-- Aim of the task --
The listing is to be reproduced exactly, excluding its pictures.
*** Provided records Section Begins ***
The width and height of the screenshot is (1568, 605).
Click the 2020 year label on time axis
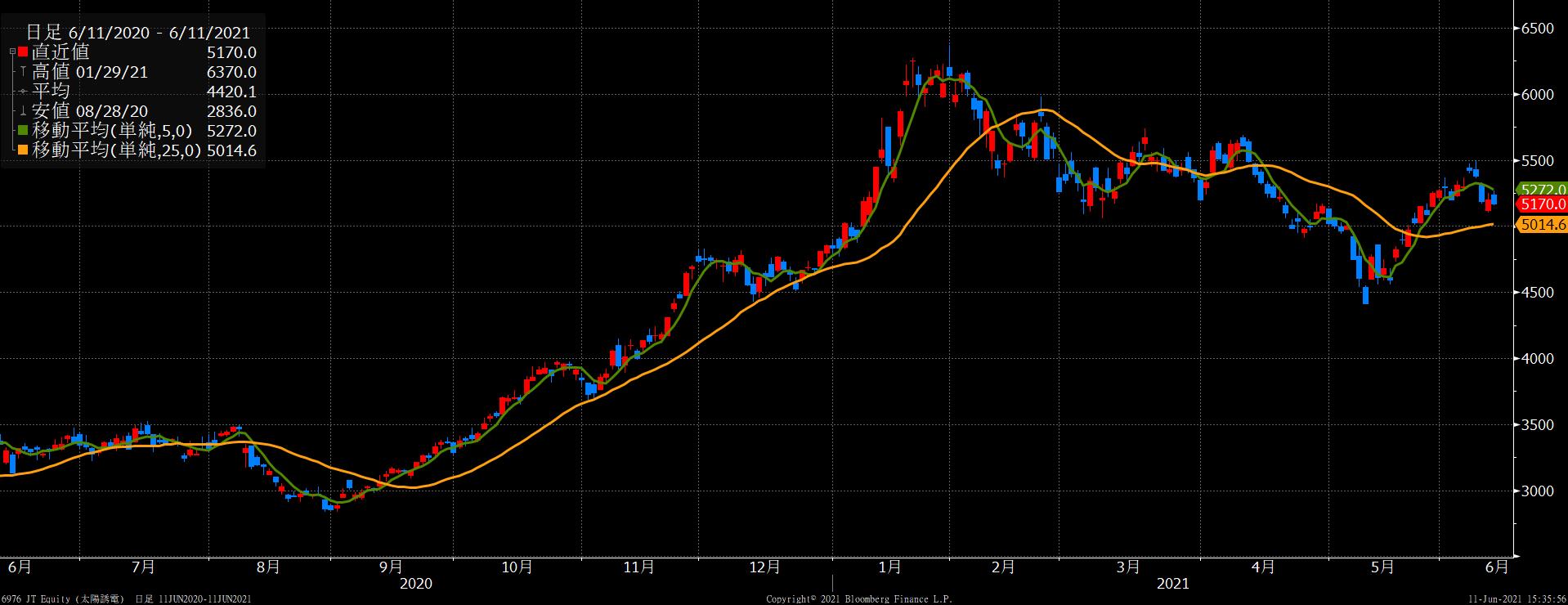pyautogui.click(x=415, y=584)
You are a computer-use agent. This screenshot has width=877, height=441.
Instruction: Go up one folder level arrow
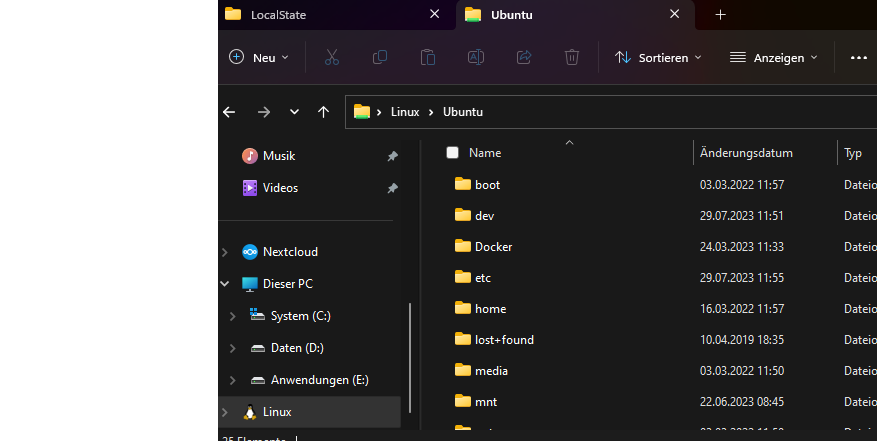click(x=323, y=112)
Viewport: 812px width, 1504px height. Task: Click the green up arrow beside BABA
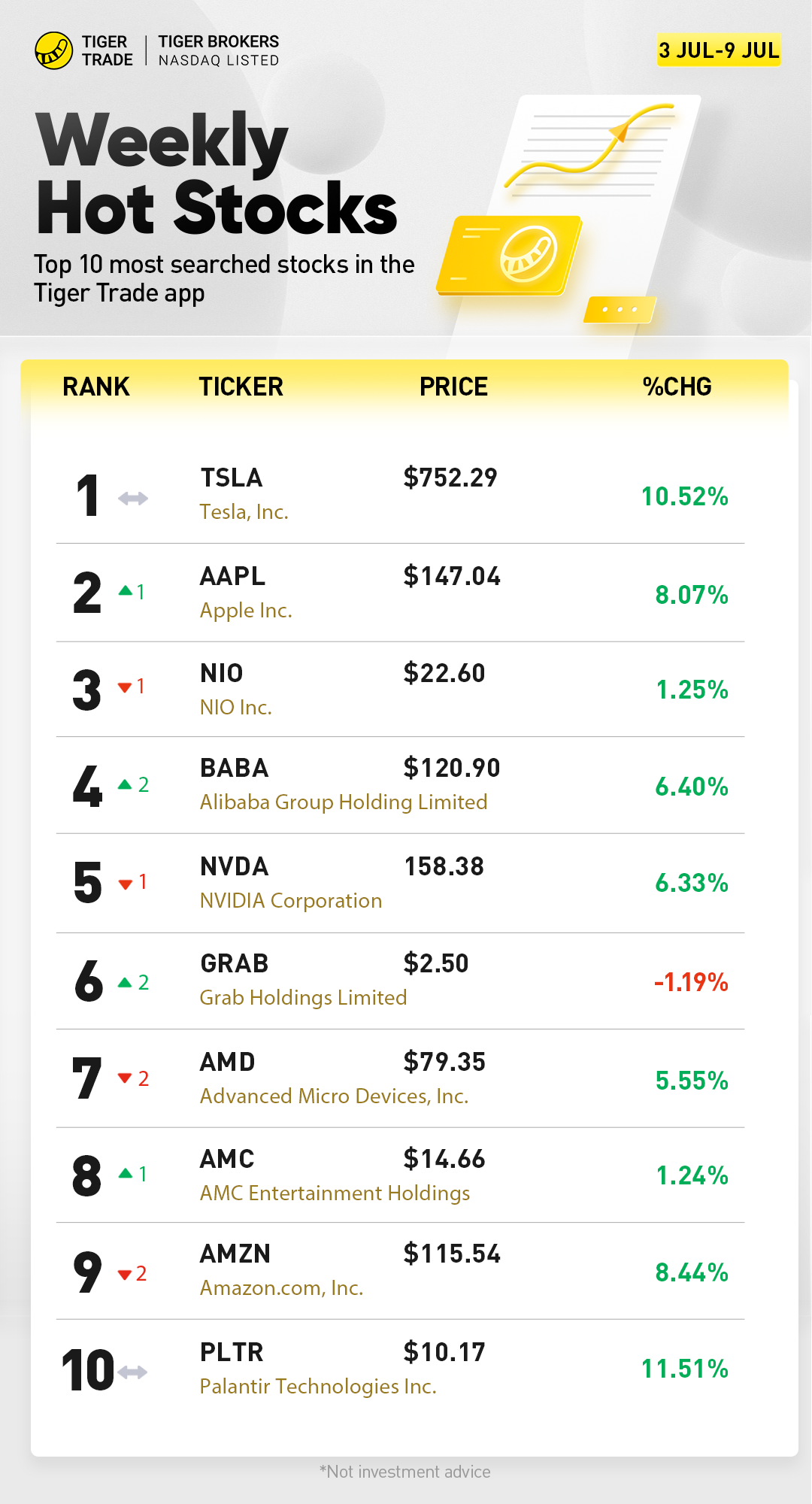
*** Provided records Section Ends ***
-- Answer section --
The width and height of the screenshot is (1568, 605).
Click the 2020 year label on time axis
pyautogui.click(x=415, y=584)
You are a computer-use agent. This screenshot has width=877, height=441.
Instruction: Go up one folder level arrow
click(x=323, y=112)
Viewport: 812px width, 1504px height. Task: Click the green up arrow beside BABA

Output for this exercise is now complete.